- Exercise prompt: Every line from the one containing "Identify the click" through the end of the listing below goes in the output, exactly and without pictures.

- Records for this exercise:
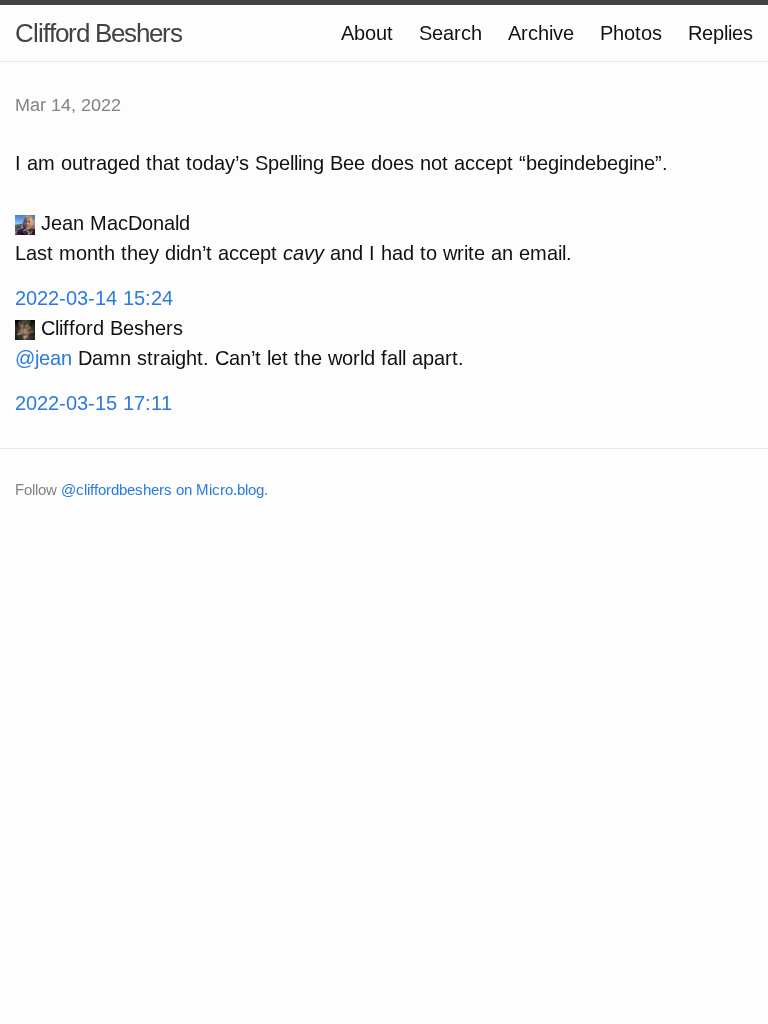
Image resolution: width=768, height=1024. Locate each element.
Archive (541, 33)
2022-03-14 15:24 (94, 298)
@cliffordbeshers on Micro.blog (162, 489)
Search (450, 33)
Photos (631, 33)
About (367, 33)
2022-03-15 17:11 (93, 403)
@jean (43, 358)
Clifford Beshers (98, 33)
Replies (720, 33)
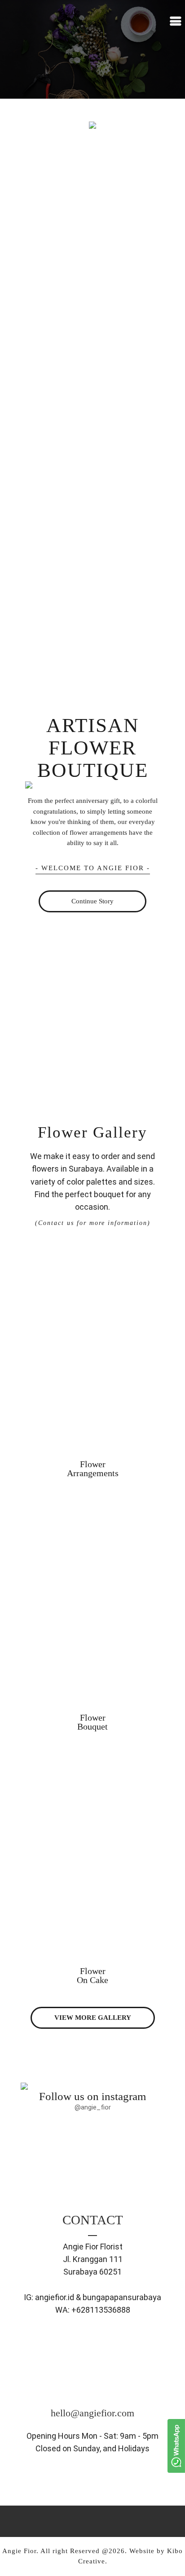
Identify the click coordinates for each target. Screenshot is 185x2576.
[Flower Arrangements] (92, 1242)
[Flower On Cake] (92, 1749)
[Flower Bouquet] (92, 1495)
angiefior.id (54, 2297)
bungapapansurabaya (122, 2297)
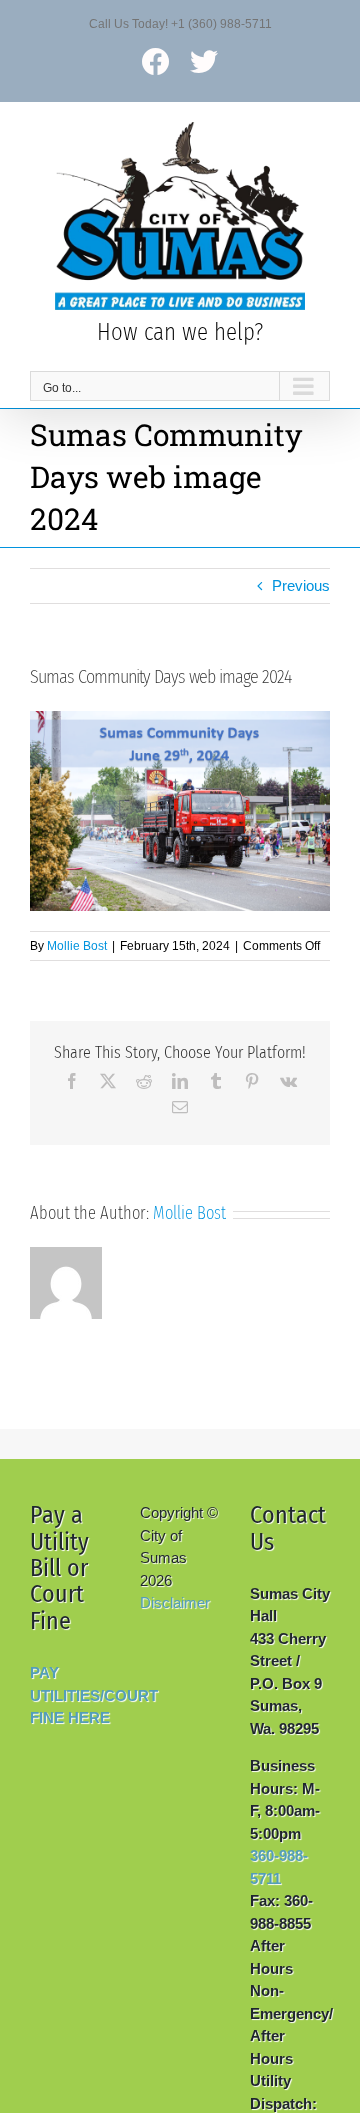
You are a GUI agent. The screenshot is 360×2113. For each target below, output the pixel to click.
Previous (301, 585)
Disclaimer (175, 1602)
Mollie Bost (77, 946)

- Finished exercise:
Identify the click coordinates for each target. Screenshot is 185x2576.
[Flower Arrangements] (92, 1242)
[Flower On Cake] (92, 1749)
[Flower Bouquet] (92, 1495)
angiefior.id (54, 2297)
bungapapansurabaya (122, 2297)
You are a GUI agent. The screenshot is 360×2113. For each target below, output the pixel to click.
Previous (301, 585)
Disclaimer (175, 1602)
Mollie Bost (77, 946)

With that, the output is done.